● **EXERCISE PROMPT**
Return, word for word, the lines of the listing below from the line with "Viewport: 983px width, 630px" to the line with "click(289, 217)", including both of those lines.

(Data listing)

-=-=-

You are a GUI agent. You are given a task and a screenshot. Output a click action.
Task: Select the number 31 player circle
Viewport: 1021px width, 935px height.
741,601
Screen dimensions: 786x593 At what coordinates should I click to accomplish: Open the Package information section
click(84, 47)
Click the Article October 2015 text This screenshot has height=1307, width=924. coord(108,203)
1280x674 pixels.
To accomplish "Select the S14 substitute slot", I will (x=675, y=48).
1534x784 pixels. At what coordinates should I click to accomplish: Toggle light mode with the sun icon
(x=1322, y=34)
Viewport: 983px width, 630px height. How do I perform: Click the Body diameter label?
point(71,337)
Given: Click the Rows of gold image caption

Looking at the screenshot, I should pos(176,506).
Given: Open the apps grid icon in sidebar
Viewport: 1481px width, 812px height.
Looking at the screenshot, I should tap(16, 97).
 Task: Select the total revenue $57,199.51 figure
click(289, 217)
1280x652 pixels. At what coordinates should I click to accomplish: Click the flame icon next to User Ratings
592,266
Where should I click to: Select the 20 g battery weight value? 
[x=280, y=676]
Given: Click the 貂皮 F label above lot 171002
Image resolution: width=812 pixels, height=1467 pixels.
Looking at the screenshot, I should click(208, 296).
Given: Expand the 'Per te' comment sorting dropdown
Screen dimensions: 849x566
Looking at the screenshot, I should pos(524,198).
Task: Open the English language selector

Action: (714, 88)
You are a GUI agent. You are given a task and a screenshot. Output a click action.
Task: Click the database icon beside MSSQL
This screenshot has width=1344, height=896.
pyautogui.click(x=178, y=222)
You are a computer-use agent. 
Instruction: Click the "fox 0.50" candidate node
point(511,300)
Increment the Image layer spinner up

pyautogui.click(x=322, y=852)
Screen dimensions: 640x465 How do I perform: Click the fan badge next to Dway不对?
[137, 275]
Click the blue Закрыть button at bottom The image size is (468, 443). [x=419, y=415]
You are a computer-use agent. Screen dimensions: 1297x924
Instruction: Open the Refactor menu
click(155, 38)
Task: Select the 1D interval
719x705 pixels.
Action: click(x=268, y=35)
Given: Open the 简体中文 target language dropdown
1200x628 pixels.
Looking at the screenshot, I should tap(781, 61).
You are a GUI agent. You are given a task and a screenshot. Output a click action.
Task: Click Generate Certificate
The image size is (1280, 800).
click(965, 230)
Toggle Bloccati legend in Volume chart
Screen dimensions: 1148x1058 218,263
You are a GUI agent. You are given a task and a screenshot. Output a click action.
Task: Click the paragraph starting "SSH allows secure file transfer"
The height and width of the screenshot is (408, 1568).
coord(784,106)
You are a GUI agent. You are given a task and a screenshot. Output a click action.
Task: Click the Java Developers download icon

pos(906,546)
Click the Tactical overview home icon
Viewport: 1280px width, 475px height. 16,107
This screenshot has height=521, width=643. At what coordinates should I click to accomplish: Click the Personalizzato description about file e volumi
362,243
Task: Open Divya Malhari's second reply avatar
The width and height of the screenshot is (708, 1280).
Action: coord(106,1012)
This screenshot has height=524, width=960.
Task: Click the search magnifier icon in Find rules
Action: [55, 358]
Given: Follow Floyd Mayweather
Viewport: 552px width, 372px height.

-=-=-

● **TASK RESULT**
Viewport: 983px width, 630px height. How do I perform: Click the Body diameter label?
point(71,337)
Given: Click the Rows of gold image caption

Looking at the screenshot, I should pos(176,506).
Given: Open the apps grid icon in sidebar
Viewport: 1481px width, 812px height.
Looking at the screenshot, I should tap(16, 97).
 Task: Select the total revenue $57,199.51 figure
click(289, 217)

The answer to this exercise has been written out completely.